- **BRIEF**
From the entries below, give the number of lines where the word "agent" occurs, and nothing else.

[Stored data entries]
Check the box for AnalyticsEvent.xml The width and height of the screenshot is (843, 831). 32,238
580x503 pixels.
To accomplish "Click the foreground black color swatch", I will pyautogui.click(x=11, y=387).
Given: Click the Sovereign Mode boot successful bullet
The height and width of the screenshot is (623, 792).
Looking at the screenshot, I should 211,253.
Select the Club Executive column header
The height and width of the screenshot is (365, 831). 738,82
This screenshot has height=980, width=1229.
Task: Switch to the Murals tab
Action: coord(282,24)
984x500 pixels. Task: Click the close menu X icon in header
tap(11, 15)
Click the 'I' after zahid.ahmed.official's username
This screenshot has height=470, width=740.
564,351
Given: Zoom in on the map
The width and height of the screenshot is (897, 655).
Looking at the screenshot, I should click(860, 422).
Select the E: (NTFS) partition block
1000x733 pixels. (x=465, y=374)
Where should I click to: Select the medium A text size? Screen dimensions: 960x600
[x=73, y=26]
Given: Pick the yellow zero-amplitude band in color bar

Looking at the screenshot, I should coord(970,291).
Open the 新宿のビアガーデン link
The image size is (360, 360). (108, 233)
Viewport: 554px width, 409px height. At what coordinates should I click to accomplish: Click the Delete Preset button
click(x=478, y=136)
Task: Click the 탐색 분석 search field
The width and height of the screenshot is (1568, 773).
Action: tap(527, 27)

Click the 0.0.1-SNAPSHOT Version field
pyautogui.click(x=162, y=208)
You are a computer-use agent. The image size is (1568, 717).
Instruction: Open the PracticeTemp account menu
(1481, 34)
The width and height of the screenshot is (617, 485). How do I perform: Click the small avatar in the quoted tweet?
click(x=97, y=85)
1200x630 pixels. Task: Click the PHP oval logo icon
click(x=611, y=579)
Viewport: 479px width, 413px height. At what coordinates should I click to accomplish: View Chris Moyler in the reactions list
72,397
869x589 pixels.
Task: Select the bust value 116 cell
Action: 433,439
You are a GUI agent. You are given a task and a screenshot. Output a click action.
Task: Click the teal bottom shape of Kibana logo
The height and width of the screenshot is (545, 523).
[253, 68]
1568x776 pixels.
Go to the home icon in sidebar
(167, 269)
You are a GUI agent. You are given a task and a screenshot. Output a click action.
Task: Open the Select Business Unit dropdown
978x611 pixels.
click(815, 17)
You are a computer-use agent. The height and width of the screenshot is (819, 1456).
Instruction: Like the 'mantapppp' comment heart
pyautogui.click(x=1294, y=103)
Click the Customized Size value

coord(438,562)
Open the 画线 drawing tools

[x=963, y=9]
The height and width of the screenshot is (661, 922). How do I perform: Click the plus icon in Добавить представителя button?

- **RESPONSE BELOW**
4